Aim of the exercise:
Starting at the first line, copy the data below through to the end, exactly.

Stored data
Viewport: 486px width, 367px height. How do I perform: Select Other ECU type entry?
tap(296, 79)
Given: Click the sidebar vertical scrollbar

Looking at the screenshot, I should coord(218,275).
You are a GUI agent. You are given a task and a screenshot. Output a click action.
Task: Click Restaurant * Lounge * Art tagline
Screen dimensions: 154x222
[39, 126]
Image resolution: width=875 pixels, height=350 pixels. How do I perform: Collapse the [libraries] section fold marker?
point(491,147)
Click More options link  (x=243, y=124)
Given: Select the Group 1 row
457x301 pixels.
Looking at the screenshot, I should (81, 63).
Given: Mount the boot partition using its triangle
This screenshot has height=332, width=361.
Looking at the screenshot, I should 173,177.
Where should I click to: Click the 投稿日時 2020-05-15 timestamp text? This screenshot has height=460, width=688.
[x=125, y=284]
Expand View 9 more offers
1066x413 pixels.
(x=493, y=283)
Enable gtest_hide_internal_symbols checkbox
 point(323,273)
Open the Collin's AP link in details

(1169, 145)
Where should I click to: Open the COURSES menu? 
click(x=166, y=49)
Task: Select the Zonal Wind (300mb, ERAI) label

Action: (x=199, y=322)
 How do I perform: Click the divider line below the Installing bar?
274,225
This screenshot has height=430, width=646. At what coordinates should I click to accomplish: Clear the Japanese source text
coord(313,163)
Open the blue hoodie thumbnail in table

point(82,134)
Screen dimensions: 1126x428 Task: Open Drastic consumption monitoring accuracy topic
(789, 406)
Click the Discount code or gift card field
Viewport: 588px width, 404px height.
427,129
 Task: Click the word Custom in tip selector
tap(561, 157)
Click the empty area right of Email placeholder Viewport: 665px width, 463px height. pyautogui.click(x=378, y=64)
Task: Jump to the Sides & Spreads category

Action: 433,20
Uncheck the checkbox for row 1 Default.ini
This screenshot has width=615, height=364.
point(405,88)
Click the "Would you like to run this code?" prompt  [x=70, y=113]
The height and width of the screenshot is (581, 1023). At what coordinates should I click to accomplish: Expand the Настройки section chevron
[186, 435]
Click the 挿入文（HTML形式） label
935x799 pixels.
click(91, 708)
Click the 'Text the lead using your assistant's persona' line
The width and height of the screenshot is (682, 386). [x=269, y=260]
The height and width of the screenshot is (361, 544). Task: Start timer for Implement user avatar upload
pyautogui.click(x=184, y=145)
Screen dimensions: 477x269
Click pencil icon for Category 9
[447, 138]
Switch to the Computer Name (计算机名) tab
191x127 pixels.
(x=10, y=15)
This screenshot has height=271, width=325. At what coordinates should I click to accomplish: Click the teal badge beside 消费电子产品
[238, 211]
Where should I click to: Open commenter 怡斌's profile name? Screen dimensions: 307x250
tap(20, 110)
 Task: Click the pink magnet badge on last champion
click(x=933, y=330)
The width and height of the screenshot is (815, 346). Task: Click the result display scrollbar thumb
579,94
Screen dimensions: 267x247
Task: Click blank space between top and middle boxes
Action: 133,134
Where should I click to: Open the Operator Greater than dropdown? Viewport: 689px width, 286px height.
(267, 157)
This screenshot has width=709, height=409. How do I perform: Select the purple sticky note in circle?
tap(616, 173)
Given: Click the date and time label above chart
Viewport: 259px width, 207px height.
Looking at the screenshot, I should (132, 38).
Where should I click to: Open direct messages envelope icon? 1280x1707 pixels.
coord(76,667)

Response area:
Viewport: 486px width, 367px height. How do I perform: Select Other ECU type entry?
tap(296, 79)
Given: Click the sidebar vertical scrollbar

Looking at the screenshot, I should coord(218,275).
You are a GUI agent. You are given a task and a screenshot. Output a click action.
Task: Click Restaurant * Lounge * Art tagline
Screen dimensions: 154x222
[39, 126]
Image resolution: width=875 pixels, height=350 pixels. How do I perform: Collapse the [libraries] section fold marker?
point(491,147)
Click More options link  (x=243, y=124)
Given: Select the Group 1 row
457x301 pixels.
Looking at the screenshot, I should (81, 63).
Given: Mount the boot partition using its triangle
This screenshot has height=332, width=361.
Looking at the screenshot, I should 173,177.
Where should I click to: Click the 投稿日時 2020-05-15 timestamp text? This screenshot has height=460, width=688.
[x=125, y=284]
Expand View 9 more offers
1066x413 pixels.
(x=493, y=283)
Enable gtest_hide_internal_symbols checkbox
 point(323,273)
Open the Collin's AP link in details

(1169, 145)
Where should I click to: Open the COURSES menu? 
click(x=166, y=49)
Task: Select the Zonal Wind (300mb, ERAI) label

Action: (x=199, y=322)
 How do I perform: Click the divider line below the Installing bar?
274,225
This screenshot has height=430, width=646. At what coordinates should I click to accomplish: Clear the Japanese source text
coord(313,163)
Open the blue hoodie thumbnail in table

point(82,134)
Screen dimensions: 1126x428 Task: Open Drastic consumption monitoring accuracy topic
(789, 406)
Click the Discount code or gift card field
Viewport: 588px width, 404px height.
427,129
 Task: Click the word Custom in tip selector
tap(561, 157)
Click the empty area right of Email placeholder Viewport: 665px width, 463px height. pyautogui.click(x=378, y=64)
Task: Jump to the Sides & Spreads category

Action: 433,20
Uncheck the checkbox for row 1 Default.ini
This screenshot has width=615, height=364.
point(405,88)
Click the "Would you like to run this code?" prompt  [x=70, y=113]
The height and width of the screenshot is (581, 1023). At what coordinates should I click to accomplish: Expand the Настройки section chevron
[186, 435]
Click the 挿入文（HTML形式） label
935x799 pixels.
click(91, 708)
Click the 'Text the lead using your assistant's persona' line
The width and height of the screenshot is (682, 386). [x=269, y=260]
The height and width of the screenshot is (361, 544). Task: Start timer for Implement user avatar upload
pyautogui.click(x=184, y=145)
Screen dimensions: 477x269
Click pencil icon for Category 9
[447, 138]
Switch to the Computer Name (计算机名) tab
191x127 pixels.
(x=10, y=15)
This screenshot has height=271, width=325. At what coordinates should I click to accomplish: Click the teal badge beside 消费电子产品
[238, 211]
Where should I click to: Open commenter 怡斌's profile name? Screen dimensions: 307x250
tap(20, 110)
 Task: Click the pink magnet badge on last champion
click(x=933, y=330)
The width and height of the screenshot is (815, 346). Task: Click the result display scrollbar thumb
579,94
Screen dimensions: 267x247
Task: Click blank space between top and middle boxes
Action: 133,134
Where should I click to: Open the Operator Greater than dropdown? Viewport: 689px width, 286px height.
(267, 157)
This screenshot has width=709, height=409. How do I perform: Select the purple sticky note in circle?
tap(616, 173)
Given: Click the date and time label above chart
Viewport: 259px width, 207px height.
Looking at the screenshot, I should (132, 38).
Where should I click to: Open direct messages envelope icon? 1280x1707 pixels.
coord(76,667)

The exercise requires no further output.